WORK TO COMPLETE:
Answer these questions using the text about the bomber crash:
(a) Where did one of the four Bristol Hercules engines fall?
(b) What did Sergeant James Alexander McPhee land on?
(c) In what year was the recovered engine moved to the Railway and Local History Museum of Erkrath-Hochdahl?

PROVIDED TEXT:
§

Debris fell next to the Catholic Church of St. Franziskus, narrowly missing it. In his parish chronicle, Father Karl Fassbender described how part of the aircraft landed in the rectory garden as a massive fire burned across the street. One of the four Bristol Hercules engines fell about 200 meters away into a small pond at Gut Clef, remaining submerged until the 1970s when it resurfaced and was later displayed by the property owner.

== Crew ==
- Flight Lieutenant Albert Edward Steeves (pilot, RCAF) ordered the crew to bail out. He parachuted and landed severely injured near Kneteisen (now part of Haan), and was hospitalized in Haan before being sent to Stalag Luft I in Barth. He survived the war and died in 1986.
- Sergeant James Alexander McPhee (rear gunner, RCAF) escaped the burning bomber, losing consciousness during his fall, but managed to deploy his parachute moments before landing on a washhouse roof. Slightly injured, he evaded capture for six days before being handed over to police by local farmers. He was imprisoned in Stalag Luft VII and later in Stalag III-A in Luckenwalde. He died in 2019 in Barrie, Canada.
- Pilot Officer Edmond Kenneth Wilson (radio operator, RCAF) was found severely injured near the crash and taken to a POW hospital in Düsseldorf. He died later that evening.

The following crew members were killed and found near the crash site:
- Sergeant Herbert Edgar Clark – flight engineer (RAF)
- Pilot Officer Louis Basarab – mid-upper gunner (RAF)
- Pilot Officer Lloyd William Frizzell – bomb aimer (RCAF)
- Flying Officer Adelbert Bateman Rowley – navigator (RCAF)

== Commemoration ==

In 2005, prompted by a 1986 photo of the engine, volunteers from the LVR Office for Monument Preservation began researching the incident. Jim McPhee and John Clark, son of Herbert Clark, visited the crash site on 2 June 2006. McPhee received a piece of his parachute that had been turned into a handkerchief.

In 2007, the recovered engine was moved to the Railway and Local History Museum of Erkrath-Hochdahl, located just a few hundred meters from the crash site. It was placed under glass and officially unveiled in August 2010.

In 2024, 80 years after the accident, there was a special commemoration.

§

DATA EXCERPTS:

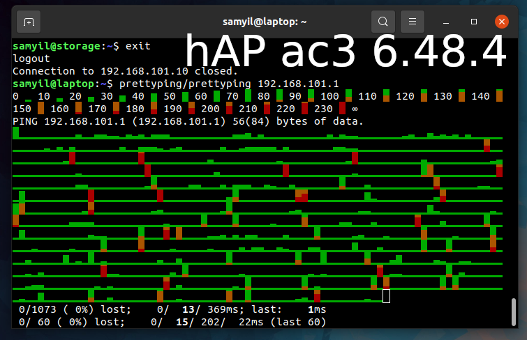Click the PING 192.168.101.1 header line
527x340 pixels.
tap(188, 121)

§

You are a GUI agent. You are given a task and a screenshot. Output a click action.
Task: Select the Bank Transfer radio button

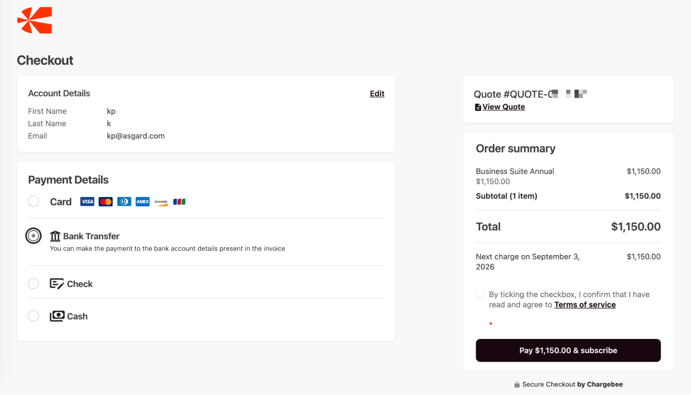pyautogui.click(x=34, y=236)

§

REPLY:
(a) Into a small pond at Gut Clef, about 200 meters away.
(b) A washhouse roof.
(c) 2007.